▶ [EXERCISE DETAILS] Please print exactly the lines from the one containing "At what coordinates should I click to accomplish: Select" through the last line of the records, and only those. Leave out any pictures.

▶ [DATA RECORDS]
* * * * * * * * *

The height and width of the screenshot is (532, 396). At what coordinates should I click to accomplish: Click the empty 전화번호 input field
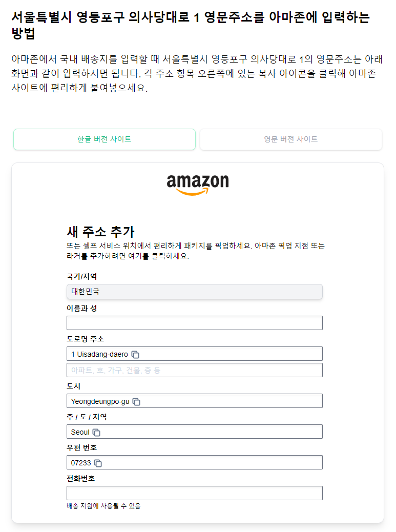(194, 493)
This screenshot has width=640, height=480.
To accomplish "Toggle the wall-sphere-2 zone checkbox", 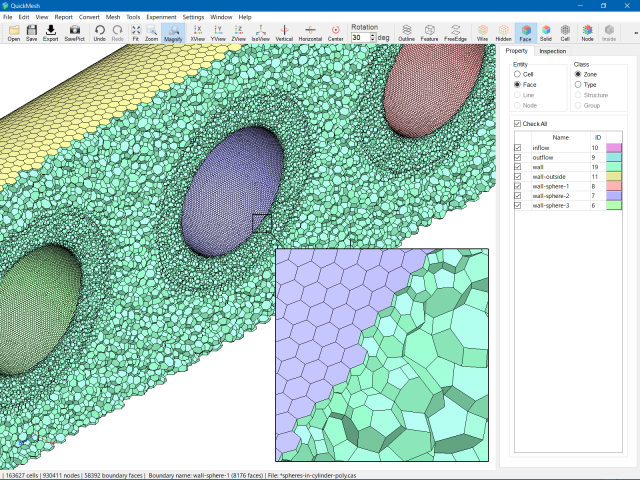I will [x=517, y=195].
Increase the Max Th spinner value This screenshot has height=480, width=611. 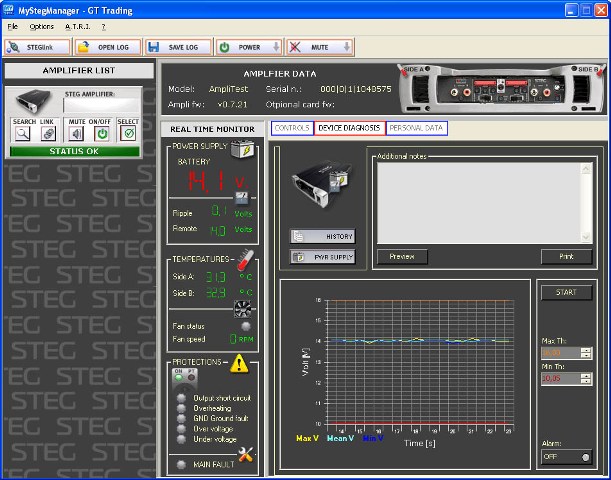coord(586,348)
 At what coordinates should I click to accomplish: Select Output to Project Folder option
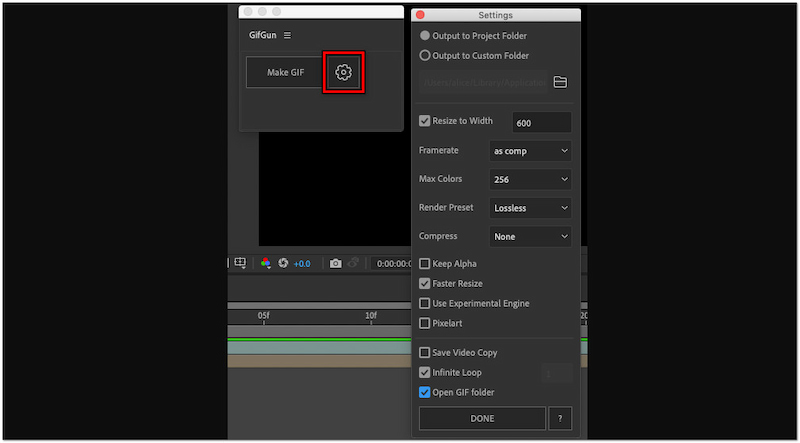[425, 35]
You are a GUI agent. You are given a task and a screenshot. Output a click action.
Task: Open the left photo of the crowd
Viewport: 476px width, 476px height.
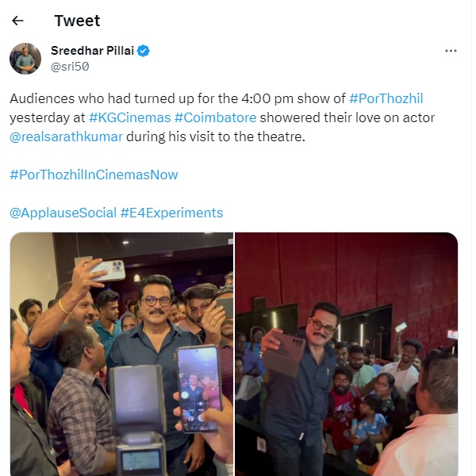point(121,354)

* * * * * * * * *

▶ [EXPECTED ANSWER]
 At what coordinates should I click to accomplish: Select Output to Project Folder option
[425, 35]
You are a GUI agent. You are given a task and a screenshot. Output a click action.
Task: Open the left photo of the crowd
Viewport: 476px width, 476px height.
point(121,354)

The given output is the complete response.